I perked up. “You do rounds up there? Is it still beautiful? ”
He shrugged. “You see it once, you don’t need to see it again.”
The one guy who got inside regularly didn’t even care. I faked nonchalance. “I guess I couldn’t go with you sometime? ”
The guard shook his head. What kind of security would he be if he let me in?
I left two messages for Johanne Marcotte, a director with Ivanhoé Cambridge, asking if I could visit the Ninth Floor.
In the meantime, I looked for other ways to come close to the restaurant’s spirit and the way it called to mind another time. Cohen-Rose told me I’d have to go to the Queen Mary, docked in Long Beach, California, to find anything like it. “It’s terrible the things we’ve lost,” she said.

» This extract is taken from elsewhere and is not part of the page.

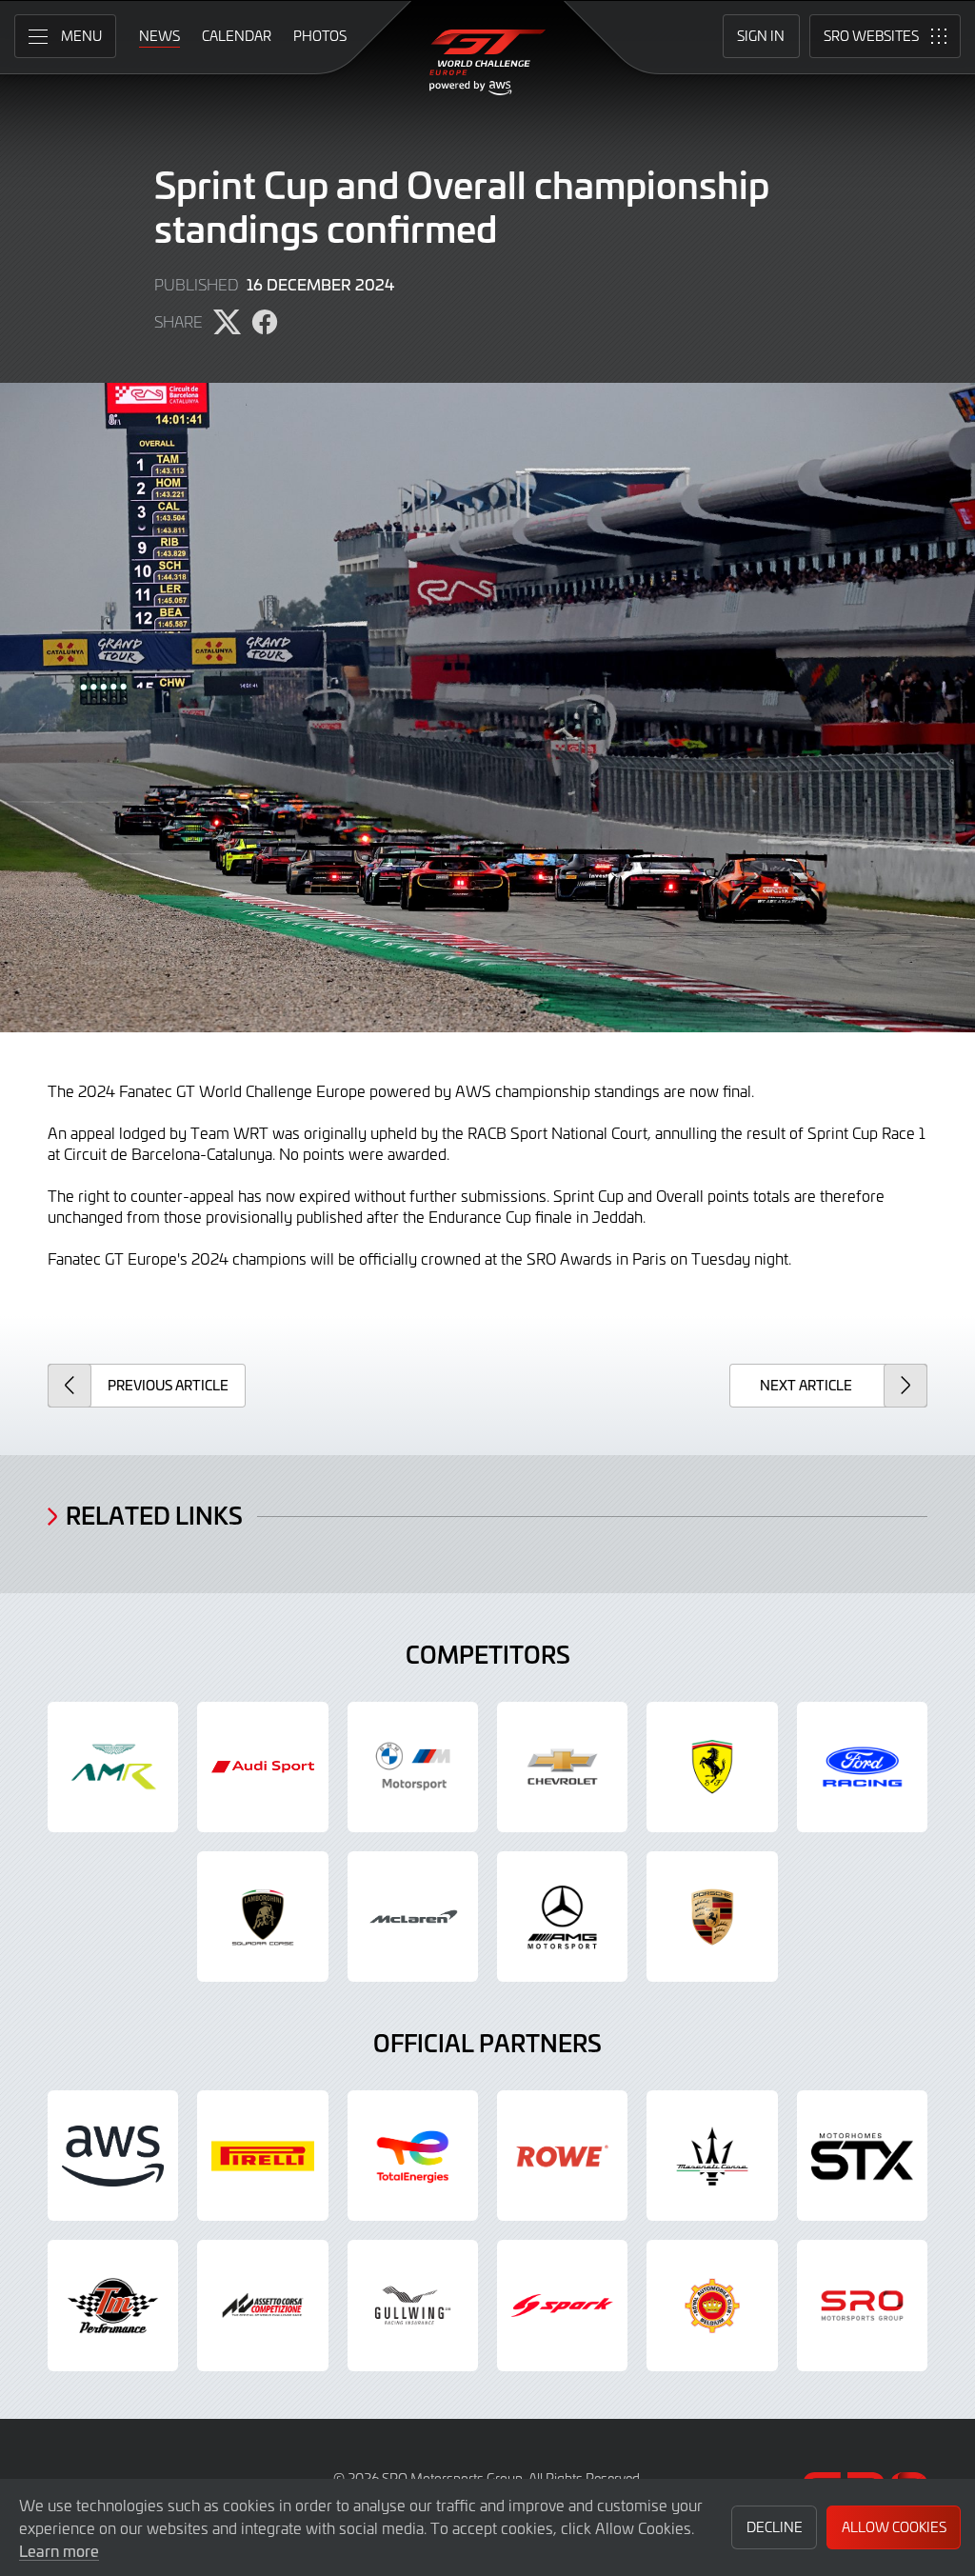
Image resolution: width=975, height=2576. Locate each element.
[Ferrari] (712, 1767)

I tried to think of where I could commune with a lost world over a cup of tea or coffee. If the Jardin du Ritz were still open, at the Ritz-Carlton, or the Tartan Room, at Ogilvy, or even Ben’s delicatessen, I could have gone there. But downtown was now a uniform mass of Second Cup and Java U shops. In a narrow Starbucks, on University, up the street from the old Eaton’s, loud music blared as every single customer stared blankly at a laptop or phone. There was no “there” there.

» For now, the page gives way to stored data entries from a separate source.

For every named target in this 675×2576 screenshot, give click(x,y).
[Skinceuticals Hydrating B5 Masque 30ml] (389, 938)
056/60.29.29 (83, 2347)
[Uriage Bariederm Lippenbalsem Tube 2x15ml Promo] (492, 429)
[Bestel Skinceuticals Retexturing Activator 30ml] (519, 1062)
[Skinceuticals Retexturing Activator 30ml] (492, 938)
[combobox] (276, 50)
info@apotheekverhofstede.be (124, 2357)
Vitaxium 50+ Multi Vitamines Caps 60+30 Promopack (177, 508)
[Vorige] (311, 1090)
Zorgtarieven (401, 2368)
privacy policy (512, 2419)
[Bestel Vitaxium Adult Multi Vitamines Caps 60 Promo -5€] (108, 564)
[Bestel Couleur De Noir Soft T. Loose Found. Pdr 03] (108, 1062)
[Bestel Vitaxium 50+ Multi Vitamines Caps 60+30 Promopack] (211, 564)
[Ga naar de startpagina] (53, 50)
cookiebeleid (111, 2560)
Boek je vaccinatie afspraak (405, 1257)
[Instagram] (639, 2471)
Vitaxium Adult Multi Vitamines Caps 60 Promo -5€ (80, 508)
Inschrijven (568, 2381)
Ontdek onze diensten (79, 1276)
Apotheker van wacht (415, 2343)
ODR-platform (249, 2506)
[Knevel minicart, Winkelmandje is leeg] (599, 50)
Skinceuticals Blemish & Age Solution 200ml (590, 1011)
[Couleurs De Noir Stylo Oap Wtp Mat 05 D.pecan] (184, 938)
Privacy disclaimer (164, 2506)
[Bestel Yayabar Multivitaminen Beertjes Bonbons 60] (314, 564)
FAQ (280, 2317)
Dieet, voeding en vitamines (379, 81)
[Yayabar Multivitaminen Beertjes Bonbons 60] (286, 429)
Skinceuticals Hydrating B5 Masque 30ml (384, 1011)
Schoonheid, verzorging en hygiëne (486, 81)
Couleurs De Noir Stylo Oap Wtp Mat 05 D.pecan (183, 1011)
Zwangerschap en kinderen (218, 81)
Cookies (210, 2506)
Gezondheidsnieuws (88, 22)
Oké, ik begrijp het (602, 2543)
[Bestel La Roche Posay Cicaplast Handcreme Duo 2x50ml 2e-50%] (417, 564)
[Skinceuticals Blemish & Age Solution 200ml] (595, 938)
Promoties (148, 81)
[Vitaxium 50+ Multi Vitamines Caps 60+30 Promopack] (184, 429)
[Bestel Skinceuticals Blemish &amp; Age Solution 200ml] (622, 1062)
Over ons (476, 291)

I remembered the seventh floor Bon Appetit Café, at the Bay, one level up from home furnishings. On a blustery grey lunch hour a few dozen people were sprinkled across the vast room. A red canoe perched on fake beams and paddles hung on the wood-panelled walls. It was not grand or luxurious, but at least it did feel like something from another decade. It conjured the Paddlewheel of my youth, at the Portage Avenue Bay, in Winnipeg.
Two elderly men took their trays to a table. “They have less choice here now,” said one. “No chicken pot pie, no fish.” They ate soup and crackers, and before shuffling out, one had a parfait glass of le dessert du jour, lemon pudding.
Up there, the commotion of the city, the snarled traffic from the student protest march, seemed far away. In the Bon Appetit, people were doing old-fashioned things like reading books and newspapers and eating cubed Jell-O. But even here, change is in the offing, as the Bay plans to renovate its seventh floor cafeteria to give it a more contemporary feel.
I finally reached the elusive Johanne Marcotte. “We’re doing everything we can to preserve the Ninth Floor,” she said, “and this includes not letting people in.” Marcotte was so gracious she managed to sound friendly as she said this. She mentioned that she’d shown the space to potential tenants (something Ivanhoé Cambridge has been saying for years), but was not at liberty to say more. “I don’t mean to rub it in, but it’s always a pleasure for me to go there,” she added.
At least someone was still enjoying le Neuvième.
The Ninth Floor restaurant was once a time machine anyone could visit for the price of a cup of coffee. I’m left with the memory of that poire belle Hélène, served by a stout waitress in a black dress with a crisp white apron. Poached pears and ice cream, embellished with frills of whipped cream and chocolate sauce. I’ve never seen it on a menu anywhere else.